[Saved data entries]
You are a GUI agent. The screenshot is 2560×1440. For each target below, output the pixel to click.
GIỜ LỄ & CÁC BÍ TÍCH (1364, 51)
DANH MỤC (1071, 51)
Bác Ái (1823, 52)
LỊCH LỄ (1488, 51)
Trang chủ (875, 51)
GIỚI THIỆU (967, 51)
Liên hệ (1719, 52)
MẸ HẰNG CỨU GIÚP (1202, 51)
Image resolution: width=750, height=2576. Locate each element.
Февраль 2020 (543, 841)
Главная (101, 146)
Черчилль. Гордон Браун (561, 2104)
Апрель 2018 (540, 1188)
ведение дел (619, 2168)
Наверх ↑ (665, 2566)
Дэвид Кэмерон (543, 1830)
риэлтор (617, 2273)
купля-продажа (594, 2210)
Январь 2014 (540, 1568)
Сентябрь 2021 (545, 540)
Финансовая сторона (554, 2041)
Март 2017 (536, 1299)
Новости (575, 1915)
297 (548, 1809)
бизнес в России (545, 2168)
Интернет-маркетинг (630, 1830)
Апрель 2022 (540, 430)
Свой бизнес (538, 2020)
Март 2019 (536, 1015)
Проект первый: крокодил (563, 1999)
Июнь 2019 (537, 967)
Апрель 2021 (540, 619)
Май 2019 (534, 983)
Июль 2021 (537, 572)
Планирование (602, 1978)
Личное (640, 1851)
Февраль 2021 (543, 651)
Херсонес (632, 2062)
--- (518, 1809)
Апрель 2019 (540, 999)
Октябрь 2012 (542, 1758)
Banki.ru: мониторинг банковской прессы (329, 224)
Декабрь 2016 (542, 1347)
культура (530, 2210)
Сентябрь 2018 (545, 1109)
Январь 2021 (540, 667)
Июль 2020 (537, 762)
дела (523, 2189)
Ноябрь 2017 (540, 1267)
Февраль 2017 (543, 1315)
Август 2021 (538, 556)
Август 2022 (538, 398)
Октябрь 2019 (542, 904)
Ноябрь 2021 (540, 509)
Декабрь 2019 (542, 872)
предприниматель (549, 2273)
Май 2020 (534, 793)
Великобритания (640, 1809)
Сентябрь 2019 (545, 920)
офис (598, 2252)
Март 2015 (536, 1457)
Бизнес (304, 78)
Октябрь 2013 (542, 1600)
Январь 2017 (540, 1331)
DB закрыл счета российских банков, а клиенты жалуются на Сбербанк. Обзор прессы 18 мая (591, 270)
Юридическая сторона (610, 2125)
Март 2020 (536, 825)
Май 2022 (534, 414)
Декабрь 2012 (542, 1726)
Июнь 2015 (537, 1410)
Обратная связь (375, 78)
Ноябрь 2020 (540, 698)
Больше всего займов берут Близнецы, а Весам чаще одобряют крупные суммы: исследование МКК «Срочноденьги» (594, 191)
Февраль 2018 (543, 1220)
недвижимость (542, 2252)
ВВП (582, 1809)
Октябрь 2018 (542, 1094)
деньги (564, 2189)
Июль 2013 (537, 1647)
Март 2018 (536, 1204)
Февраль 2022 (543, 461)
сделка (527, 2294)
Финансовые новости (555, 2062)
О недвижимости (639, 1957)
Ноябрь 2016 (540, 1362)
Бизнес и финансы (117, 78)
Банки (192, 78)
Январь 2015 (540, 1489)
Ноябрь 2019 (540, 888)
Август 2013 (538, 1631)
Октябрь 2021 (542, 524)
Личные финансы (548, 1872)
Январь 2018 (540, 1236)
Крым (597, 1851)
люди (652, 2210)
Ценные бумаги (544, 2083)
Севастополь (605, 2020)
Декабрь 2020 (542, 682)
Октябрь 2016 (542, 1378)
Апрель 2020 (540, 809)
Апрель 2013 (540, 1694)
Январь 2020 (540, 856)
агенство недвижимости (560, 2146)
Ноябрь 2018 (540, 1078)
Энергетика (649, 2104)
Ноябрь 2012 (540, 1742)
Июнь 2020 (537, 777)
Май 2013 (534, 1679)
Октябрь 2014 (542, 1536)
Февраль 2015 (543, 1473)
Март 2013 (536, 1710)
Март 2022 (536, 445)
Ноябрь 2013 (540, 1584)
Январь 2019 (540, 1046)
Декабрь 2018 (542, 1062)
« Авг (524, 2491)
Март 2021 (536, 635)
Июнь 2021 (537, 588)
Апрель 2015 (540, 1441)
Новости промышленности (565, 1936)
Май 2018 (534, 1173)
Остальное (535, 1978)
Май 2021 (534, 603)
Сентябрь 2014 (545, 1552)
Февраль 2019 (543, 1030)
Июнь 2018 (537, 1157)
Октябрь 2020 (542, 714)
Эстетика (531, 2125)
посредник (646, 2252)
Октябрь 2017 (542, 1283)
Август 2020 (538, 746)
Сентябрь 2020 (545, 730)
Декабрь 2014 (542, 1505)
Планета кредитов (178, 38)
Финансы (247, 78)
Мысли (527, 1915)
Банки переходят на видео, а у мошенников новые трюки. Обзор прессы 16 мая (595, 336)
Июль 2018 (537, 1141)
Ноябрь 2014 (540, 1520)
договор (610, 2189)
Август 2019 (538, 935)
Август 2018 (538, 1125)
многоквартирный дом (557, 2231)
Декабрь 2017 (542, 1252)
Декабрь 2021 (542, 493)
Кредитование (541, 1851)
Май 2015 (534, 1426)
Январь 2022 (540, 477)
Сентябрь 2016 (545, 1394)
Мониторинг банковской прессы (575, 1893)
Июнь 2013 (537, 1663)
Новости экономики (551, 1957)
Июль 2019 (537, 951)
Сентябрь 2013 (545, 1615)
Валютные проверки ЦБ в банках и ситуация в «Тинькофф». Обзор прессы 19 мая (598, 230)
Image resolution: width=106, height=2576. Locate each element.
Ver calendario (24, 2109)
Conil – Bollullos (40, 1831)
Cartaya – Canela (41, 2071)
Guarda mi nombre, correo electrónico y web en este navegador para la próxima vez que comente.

About this task
Retype only this portion of the data above: the line containing "Май 2021 (534, 603)", the line containing "многоквартирный дом (557, 2231)", and all lines between them, exactly.

Exercise answer
Май 2021 (534, 603)
Сентябрь 2014 (545, 1552)
Февраль 2019 (543, 1030)
Июнь 2018 (537, 1157)
Октябрь 2020 (542, 714)
Эстетика (531, 2125)
посредник (646, 2252)
Октябрь 2017 (542, 1283)
Август 2020 (538, 746)
Сентябрь 2020 (545, 730)
Декабрь 2014 (542, 1505)
Планета кредитов (178, 38)
Финансы (247, 78)
Мысли (527, 1915)
Банки переходят на видео, а у мошенников новые трюки. Обзор прессы 16 мая (595, 336)
Июль 2018 (537, 1141)
Ноябрь 2014 (540, 1520)
договор (610, 2189)
Август 2019 (538, 935)
Август 2018 (538, 1125)
многоквартирный дом (557, 2231)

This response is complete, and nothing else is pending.